Die Tempel und Wohnviertel sind festlich geschmückt, an jeder Straßenecke haben Familien kleine Tische mit unzähligen Mahlzeiten und Speisen aufgebaut. Auf vielen Plätzen und Straßen werden kleine Feuer entfacht, in denen eine eigens kreierte spirituelle Währung aus Papiergeld verbrannt wird.

Auch filigran ausgearbeitete Villen und Häuser aus Pappe oder aufwendig gestaltete Mobiltelefone aus Papier landen im Feuer - dabei können solche Papp-Villen bis zu 4000 Euro kosten. Mit dem Verbrennen des Papiergeldes und den übrigen Opfergaben soll den Verstorbenen im Jenseits ein gutes Leben ermöglicht werden.

In Taiwan und anderen ostasiatischen Regionen wird von Mitte August bis Mitte September traditionell der Geistermonat begangen.
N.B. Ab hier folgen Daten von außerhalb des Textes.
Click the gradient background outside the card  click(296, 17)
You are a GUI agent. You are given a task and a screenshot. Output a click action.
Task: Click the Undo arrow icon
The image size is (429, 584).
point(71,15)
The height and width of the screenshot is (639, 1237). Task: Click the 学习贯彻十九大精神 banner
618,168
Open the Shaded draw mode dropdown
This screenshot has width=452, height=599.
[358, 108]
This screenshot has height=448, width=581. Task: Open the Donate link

Für die Menschen, die an den Daoismus, den Buddhismus oder an die konfuzianische Ethik glauben, endet das Leben nicht mit dem Tod, es geht auf die eine oder andere Art und Weise weiter. Während des Geistermonats wird der verstorbenen Vorfahren und Angehörigen gedacht, die aus der Sicht der Anhänger dieses Ahnenkults das Jenseits verlassen und die Menschen im Diesseits besuchen.
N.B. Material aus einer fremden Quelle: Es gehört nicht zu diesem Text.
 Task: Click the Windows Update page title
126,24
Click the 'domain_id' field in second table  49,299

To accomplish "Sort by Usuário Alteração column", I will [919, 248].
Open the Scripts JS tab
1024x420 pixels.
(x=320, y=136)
"Für Menschen mit chinesischem Kulturhintergrund ist der Glaube an verschiedenste Götter, Geister und Vorfahren das Fundament einer funktionierenden Gesellschaft", sagt der Fotograf Claudio Sieber. Die Spiritualität und Moral werde dabei von den Eltern und Großeltern an die Jugend weitergegeben. Sie seien ein Teil der Erziehung und bestimmten das Handeln eines jeden, sagt er.
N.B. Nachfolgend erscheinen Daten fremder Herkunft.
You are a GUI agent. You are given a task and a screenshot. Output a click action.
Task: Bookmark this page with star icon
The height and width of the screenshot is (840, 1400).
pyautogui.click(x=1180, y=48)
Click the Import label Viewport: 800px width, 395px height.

Der Fotograf hat im vergangenen Jahr während seines zweimonatigen Aufenthalts in Taiwan den Geistermonat und den Ahnenkult dokumentiert.

Für viele Menschen in Ostasien seien Geister ein legitimer Teil der Welt und die Verehrung der verstorbenen Angehörigen eine lebenslange Pflicht. Sie gehöre zur konfuzianischen Morallehre, sagt Fotograf Sieber. Dennoch teile er auch die Kritik an der Tradition. Viele Veranstaltungen und Rituale seien inzwischen stark kommerzialisiert, einige Events würden bereits komplett von Sponsoren finanziert und "haben sich zu einem TV-Zirkus entwickelt", sagt Sieber.

Doch gerade für den modernen Taiwaner gehe es um viel mehr als nur eine spontane und jährliche Andacht. Der Geistermonat sei ein erheblicher Teil der Kulturagenda des Landes und die Teilnahme an den Feierlichkeiten fest verankert in der Gesellschaft, so der Fotograf. Und das Ziel der Verehrungen und Zeremonien sei vor allem eine gute Balance: "Sind die Geister zufrieden, belästigen sie niemanden."